Greenspan to End Term With Rate Hike

WASHINGTON -- Fed Chairman Alan Greenspan will end his 18-year rule Tuesday with a rate hike of a quarter percentage point and the message that borrowing costs may go up in March if warranted by growth and inflation.

Disappointing fourth-quarter U.S. gross domestic product numbers on Friday should not shake Federal Reserve confidence that the economy is on a reasonably solid footing, analysts said.

But higher core inflation shown in the data ought to ensure that it retains a slight tightening bias, which markets bet means one more rise before ending the current rate-hike cycle.

"The statement will continue the thrust that confidence on their part is quite strong on economic fundamentals and they place a higher risk on inflation," said Lynn Reaser, chief economist of Bank of America Capital Management.

Analysts also expect some adjustment to the Federal Open Market Committee's statement to indicate future actions will be shaped by how the economy unfolds, which would also provide some flexibility for incoming Fed Chairman Ben Bernanke.
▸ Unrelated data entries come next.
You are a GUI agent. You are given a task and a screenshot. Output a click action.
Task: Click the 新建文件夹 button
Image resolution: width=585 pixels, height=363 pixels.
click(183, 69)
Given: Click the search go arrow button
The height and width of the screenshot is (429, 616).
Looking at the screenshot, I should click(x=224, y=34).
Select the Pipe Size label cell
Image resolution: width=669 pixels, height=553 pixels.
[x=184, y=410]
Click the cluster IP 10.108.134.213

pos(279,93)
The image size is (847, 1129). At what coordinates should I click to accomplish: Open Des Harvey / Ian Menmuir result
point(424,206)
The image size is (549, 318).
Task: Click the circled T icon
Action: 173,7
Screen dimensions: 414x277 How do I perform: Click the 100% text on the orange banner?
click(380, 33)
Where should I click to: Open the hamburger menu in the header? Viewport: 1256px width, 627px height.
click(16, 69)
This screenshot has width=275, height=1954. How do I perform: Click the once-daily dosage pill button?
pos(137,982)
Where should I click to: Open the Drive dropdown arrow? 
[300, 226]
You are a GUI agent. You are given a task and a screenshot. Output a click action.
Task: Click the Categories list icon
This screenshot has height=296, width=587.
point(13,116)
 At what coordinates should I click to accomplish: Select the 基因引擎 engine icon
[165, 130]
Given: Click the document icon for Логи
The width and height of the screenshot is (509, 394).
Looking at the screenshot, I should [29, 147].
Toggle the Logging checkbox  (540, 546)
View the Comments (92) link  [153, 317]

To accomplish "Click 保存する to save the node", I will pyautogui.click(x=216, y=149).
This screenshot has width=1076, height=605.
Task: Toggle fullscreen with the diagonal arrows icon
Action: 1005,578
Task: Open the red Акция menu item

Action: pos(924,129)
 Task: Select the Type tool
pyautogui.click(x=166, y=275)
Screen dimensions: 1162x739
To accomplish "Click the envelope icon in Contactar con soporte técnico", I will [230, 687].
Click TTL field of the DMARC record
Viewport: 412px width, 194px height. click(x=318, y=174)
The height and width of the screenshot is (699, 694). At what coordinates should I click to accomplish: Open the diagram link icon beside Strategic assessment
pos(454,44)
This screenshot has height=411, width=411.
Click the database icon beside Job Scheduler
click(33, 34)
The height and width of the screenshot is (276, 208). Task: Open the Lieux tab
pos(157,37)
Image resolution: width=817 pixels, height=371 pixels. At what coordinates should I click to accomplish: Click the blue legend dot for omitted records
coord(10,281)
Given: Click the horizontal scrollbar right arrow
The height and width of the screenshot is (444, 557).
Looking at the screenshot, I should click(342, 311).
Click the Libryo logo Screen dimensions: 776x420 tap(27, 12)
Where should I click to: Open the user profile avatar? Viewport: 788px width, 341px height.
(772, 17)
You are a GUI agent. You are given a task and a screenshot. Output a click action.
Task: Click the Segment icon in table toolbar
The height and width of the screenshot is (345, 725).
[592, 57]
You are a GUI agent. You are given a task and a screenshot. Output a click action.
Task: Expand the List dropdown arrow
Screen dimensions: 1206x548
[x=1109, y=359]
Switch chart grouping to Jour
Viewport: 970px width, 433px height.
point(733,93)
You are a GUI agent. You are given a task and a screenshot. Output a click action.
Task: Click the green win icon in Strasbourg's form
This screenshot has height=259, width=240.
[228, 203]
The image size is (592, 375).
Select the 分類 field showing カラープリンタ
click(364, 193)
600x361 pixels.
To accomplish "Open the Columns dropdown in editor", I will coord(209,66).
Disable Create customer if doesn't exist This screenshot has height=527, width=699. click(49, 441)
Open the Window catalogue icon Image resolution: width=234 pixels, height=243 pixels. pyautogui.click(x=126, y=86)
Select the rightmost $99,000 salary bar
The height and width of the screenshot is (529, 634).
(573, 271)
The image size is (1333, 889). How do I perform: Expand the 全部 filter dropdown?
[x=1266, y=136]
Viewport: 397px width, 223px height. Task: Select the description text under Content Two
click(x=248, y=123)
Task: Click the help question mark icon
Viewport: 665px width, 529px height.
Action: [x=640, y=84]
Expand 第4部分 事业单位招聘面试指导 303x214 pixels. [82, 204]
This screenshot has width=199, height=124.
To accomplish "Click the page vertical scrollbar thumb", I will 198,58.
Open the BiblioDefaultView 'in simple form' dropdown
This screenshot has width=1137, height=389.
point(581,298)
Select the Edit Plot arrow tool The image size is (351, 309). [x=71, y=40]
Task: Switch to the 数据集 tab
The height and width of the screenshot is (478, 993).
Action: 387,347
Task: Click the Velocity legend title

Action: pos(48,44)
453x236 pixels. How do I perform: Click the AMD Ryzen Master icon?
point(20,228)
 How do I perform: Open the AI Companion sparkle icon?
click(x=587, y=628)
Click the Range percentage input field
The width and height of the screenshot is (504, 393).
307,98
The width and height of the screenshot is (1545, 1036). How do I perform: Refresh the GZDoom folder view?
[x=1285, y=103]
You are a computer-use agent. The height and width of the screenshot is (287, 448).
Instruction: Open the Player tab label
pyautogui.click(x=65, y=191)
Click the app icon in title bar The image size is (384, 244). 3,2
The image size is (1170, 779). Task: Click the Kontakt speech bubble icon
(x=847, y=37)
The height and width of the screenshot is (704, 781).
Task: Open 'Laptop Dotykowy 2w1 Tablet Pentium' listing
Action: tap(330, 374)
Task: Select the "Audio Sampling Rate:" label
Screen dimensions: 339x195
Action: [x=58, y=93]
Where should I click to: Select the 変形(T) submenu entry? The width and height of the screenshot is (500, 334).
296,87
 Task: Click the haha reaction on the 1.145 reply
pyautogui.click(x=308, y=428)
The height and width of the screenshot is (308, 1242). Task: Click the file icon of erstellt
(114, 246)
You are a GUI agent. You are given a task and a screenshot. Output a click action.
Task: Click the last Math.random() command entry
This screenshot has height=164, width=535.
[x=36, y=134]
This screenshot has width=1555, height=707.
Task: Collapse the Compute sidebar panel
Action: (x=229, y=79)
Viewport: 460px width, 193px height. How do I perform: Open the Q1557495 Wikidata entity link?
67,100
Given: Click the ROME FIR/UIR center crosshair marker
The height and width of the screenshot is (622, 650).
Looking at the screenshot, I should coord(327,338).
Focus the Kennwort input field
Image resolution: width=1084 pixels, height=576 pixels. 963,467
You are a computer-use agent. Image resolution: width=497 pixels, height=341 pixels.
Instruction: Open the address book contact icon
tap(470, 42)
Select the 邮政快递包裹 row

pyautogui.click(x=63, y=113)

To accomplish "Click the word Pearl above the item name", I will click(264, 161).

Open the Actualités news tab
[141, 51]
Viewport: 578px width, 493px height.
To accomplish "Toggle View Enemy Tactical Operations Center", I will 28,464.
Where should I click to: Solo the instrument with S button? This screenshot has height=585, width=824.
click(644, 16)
"They must leave the slate clean for Bernanke. Giving the impression that they are done [at 4.5 percent] would ... extend Greenspan's tenure beyond Jan. 31," said Anthony Chan, chief economist at JPMorgan Private Client Services.

A key phrase in the last FOMC statement was "some further measured policy firming is likely to be needed," and 16 of 18 analysts polled by Reuters on Thursday expected this to be modified, perhaps changing "is likely to" to "may" be needed.